Fawad Razaqzada, technical analyst with Forex.com, said in a note that after a 28% drop in gold last year, gold has probably been boosted by expectations cheaper prices will result in higher demand from China ahead of the Lunar New Year holidays, which begin Jan. 31.
Data on Chinese imports due midweek will be analyzed to determine the strength of that Chinese appetite.
Net long positions were also built up for other metals as well, noted Commerzbank, but also investors were looking ahead to a looming strike.
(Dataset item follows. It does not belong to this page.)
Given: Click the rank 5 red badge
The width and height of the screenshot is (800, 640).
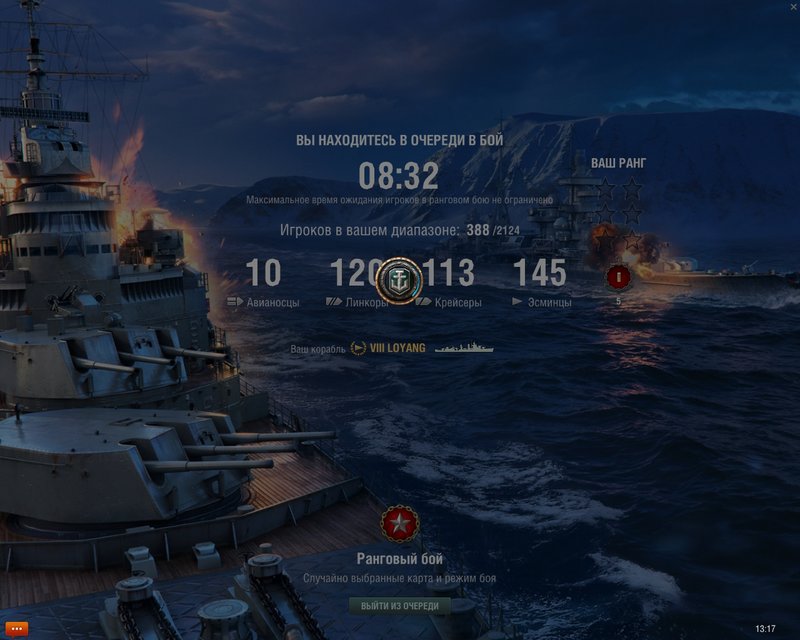Looking at the screenshot, I should click(618, 278).
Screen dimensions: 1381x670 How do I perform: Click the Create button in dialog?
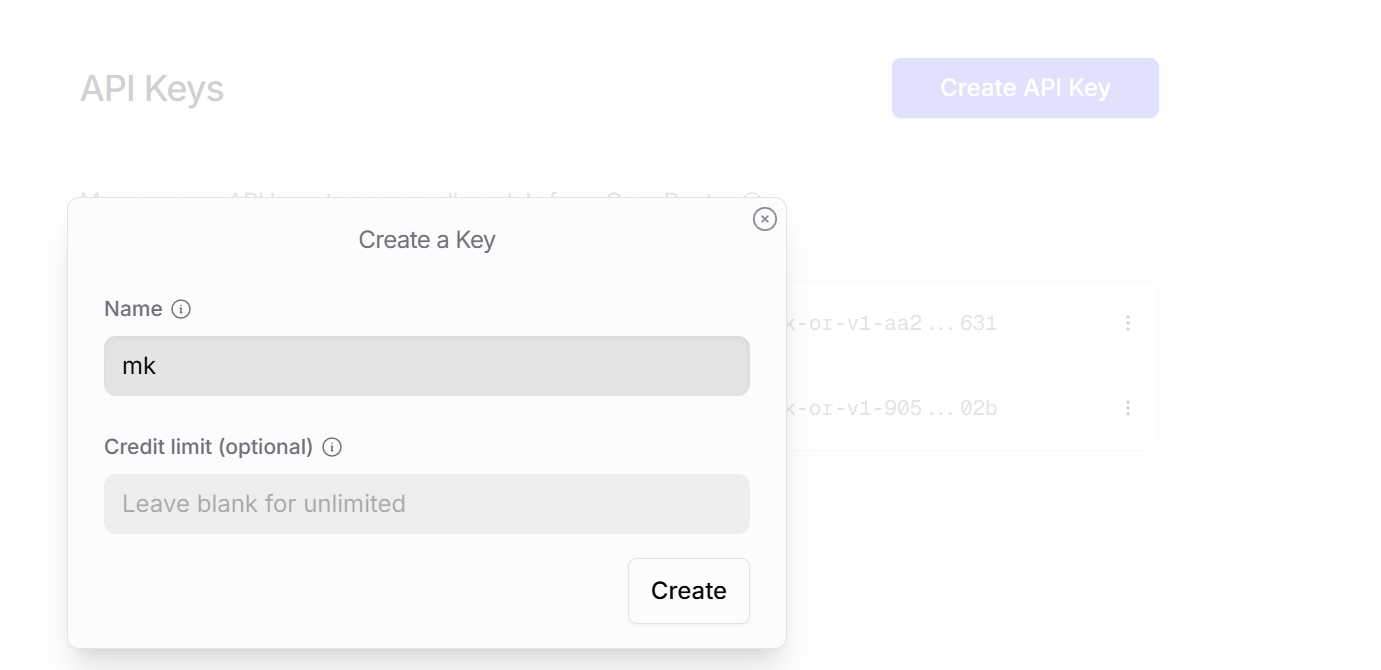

Platinum for April delivery (PLJ4) jumped $14.90, or 1%, to $1,469.00 an ounce. Members of South Africa's Association of Mineworkers and Construction Union (AMCU) over the weekend reportedly voted to strike this Thursday at the world's top platinum producer, Anglo American Platinum Ltd. , as well as Lonmin PLC (LNMIY) and Impala Platinum Holdings Ltd (IMPUY). .
"The strike action will see effects on palladium and rhodium supplies as well, while the AMCU has indicated to their members involved with gold production that they will also be given a strike mandate.," said Kitco's Hug. "The story has potentially profound issues in a market where the PGMs (platinum-group metals) are expected to be in supply deficits, pre-strike, but caution is urged as historically these actions have been short lived."
At the moment, noted Commerzbank, platinum costs over $200 per troy ounce over gold, and the last time the price gap was this wide was July 2011.
March palladium (PAH4) rose to $748.55 an ounce, while high-grade copper for March delivery (HGH4) was ended at $3.34 a pound, little changed on the day.